Segundo o documento, embora o aumento da expectativa de vida seja um avanço importante, ele tem sido acompanhado por desafios significativos à saúde pública. As DNTs impactam diretamente a qualidade de vida, reduzem a capacidade de trabalho e elevam os custos dos sistemas de saúde. A organização destaca que esses fatores também têm reflexos econômicos, como a diminuição da produtividade e maior pressão sobre os orçamentos públicos.
Os dados apresentados indicam crescimento expressivo dessas condições nas últimas décadas. Entre 1990 e 2023, a incidência de câncer aumentou 36%, enquanto doenças pulmonares crônicas avançaram 49%. Já as doenças cardiovasculares tiveram alta superior a 27%. Em 2023, uma em cada dez pessoas nos países-membros da OCDE vivia com diabetes, e uma em cada oito apresentava algum tipo de doença cardiovascular.

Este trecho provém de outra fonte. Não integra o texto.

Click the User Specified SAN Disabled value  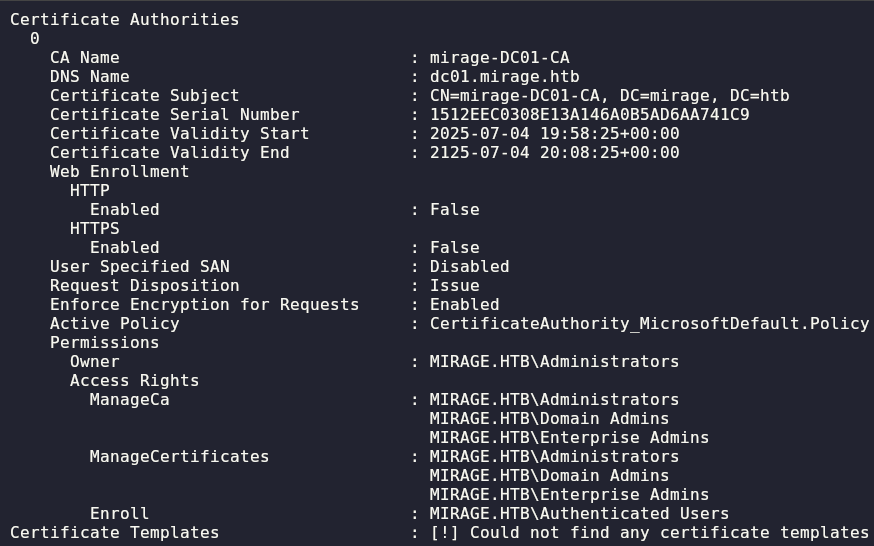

O relatório aponta que o avanço das DNTs está ligado principalmente ao envelhecimento da população, à maior sobrevida de pacientes e ao aumento de fatores de risco, como a obesidade. Apesar disso, a Organização para a Cooperação e Desenvolvimento Econômico ressalta que muitos desses impactos podem ser reduzidos com políticas de prevenção, diagnóstico precoce e melhoria no tratamento, destacando que investir nessas áreas pode gerar benefícios sociais e econômicos significativos no longo prazo.